Aus dem Stadion von Jonas Beckenkamp

Mit guter Musik ist es in Fußballarenen so eine Sache, meist regiert dort Kirmestechno. Aber diesmal hatte die Stadionregie des FC Bayern einen 90er-Song ausgegraben. "Bittersweet Symphony" schallte nach dem Schlusspiff dieses Achtelfinal-Rückspiels in der Champions League gegen den FC Liverpool aus den Boxen. Der Britpop-Gassenhauer von The Verve, ein Lied des Selbstzweifels einer Band, die es leider nicht mehr gibt. Das saß. Die Bayern hatten ja einen Abend erlebt, an dem sie selbst ein bisschen auseinandergefallen waren. Bitter war es. Und süß für Jürgen Klopp, der seine Fäuste Richtung Block 324/325 reckte, wo sich hoch oben unter dem Dach die "lads" aus Liverpool in den Armen lagen und feierten.

1:3 (1:1) also, das Ergebnis flankierte auf der Anzeigentafel die Szenerie - und als die Münchner Spieler sich merklich kurz von ihren eigenen Fans verabschiedeten, war auch dem Letzten klar: Hier war an diesem Abend etwas zu Ende gegangen. Der FC Bayern hat sich vorerst aus der absoluten Spitze Europas verabschiedet. Und dafür gab es Gründe. Es lag gar nicht so sehr daran, dass Liverpool das perfekte Spiel abgeliefert hatte. Es war vielmehr so, dass die Bayern an ihre Grenzen stießen. Besser kann diese in einigen Teilen deutlich gealterte Mannschaft derzeit nicht Fußball spielen. So einfach und entlarvend ist das.

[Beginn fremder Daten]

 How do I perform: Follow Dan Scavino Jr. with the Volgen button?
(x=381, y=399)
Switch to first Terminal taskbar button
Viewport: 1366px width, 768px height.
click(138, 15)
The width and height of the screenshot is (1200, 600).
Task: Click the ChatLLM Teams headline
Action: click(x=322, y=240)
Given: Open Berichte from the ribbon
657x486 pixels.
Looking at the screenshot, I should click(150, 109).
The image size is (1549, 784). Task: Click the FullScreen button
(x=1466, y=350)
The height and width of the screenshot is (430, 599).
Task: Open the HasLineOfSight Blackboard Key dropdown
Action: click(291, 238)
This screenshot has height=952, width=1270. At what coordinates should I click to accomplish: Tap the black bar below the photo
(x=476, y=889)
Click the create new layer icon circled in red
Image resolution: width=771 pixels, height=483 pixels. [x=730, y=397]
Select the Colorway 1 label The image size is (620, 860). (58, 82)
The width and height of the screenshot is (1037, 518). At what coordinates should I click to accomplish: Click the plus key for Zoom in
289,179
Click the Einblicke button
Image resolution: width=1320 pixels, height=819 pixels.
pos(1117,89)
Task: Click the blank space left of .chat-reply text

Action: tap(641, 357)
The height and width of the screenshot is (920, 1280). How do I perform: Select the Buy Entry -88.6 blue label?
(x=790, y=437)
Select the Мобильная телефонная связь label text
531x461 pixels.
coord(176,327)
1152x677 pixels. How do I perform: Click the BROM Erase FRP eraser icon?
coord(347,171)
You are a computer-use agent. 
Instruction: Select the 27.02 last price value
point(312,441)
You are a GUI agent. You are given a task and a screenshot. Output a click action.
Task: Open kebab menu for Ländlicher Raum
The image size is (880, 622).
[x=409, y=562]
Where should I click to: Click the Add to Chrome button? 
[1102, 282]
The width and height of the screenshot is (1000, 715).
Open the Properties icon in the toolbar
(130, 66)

Und so musste Mats Hummels, der eine gute Halbzeit und eine weniger gute gezeigt hatte, ganz schön überlegen, wie er seine Manöverkritik nun formulieren sollte. "Wie sage ich das jetzt," begann er, "ohne dass daraus morgen eine große Überschrift wird?" Was er dann sagte, legte vieles offen: "Wir haben eine gewisse Spielweise, die gegen stark pressende Mannschaften nicht immer so gut klappt." Und er sagte: "Wir haben nicht den Mut gehabt, die Pressinglinie des Gegners zu überspielen." Zu wenig druckvoll habe man agiert, zu wenig Initiative gezeigt, kurzum: "Es ist eine Frage des Fußballs, den wir spielen."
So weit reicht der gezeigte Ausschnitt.